[Saved data entries]
=== Section Start ===

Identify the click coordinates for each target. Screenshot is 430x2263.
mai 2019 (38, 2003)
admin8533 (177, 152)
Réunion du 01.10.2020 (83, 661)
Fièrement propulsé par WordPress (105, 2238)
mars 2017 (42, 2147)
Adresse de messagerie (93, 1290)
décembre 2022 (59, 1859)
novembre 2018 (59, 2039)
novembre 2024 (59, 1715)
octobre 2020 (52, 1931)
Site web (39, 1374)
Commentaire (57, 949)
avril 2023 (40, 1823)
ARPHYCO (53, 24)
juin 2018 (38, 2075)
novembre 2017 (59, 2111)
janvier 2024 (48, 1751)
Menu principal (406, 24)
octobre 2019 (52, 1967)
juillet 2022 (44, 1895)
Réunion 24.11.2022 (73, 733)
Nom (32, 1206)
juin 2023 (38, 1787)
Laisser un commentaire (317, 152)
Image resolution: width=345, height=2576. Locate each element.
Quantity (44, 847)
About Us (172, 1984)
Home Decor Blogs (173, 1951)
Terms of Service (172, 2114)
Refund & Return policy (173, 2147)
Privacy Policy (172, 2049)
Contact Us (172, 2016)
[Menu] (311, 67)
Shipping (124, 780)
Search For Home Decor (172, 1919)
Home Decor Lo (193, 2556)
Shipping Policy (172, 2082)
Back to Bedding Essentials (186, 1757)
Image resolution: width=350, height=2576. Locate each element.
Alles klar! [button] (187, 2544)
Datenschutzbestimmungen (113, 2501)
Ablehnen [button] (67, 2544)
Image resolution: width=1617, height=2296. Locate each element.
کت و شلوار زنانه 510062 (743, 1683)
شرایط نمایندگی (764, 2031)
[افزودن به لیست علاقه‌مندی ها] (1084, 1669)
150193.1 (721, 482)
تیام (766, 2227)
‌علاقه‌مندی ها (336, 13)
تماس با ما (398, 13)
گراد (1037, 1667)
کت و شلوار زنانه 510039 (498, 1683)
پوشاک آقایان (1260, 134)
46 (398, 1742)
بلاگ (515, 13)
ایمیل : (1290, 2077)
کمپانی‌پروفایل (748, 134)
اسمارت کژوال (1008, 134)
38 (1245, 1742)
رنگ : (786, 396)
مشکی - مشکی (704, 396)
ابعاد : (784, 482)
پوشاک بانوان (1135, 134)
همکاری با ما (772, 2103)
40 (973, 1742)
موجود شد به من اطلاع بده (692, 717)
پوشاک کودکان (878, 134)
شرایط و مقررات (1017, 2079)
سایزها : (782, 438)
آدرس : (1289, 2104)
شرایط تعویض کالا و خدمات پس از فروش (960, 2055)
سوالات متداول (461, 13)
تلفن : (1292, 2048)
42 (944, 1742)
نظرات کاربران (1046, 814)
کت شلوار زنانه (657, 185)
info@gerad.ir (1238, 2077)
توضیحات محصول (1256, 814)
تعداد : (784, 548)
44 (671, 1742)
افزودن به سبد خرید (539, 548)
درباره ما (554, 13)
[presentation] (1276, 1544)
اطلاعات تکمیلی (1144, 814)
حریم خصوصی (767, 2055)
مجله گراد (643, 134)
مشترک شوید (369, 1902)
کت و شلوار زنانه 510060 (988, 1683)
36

=== Section End ===

_WHAT IS EXPECTED:_
For every line above in which the string "افزودن" appears, add one; please give the final count and nothing else.

_RESULT BELOW:_
2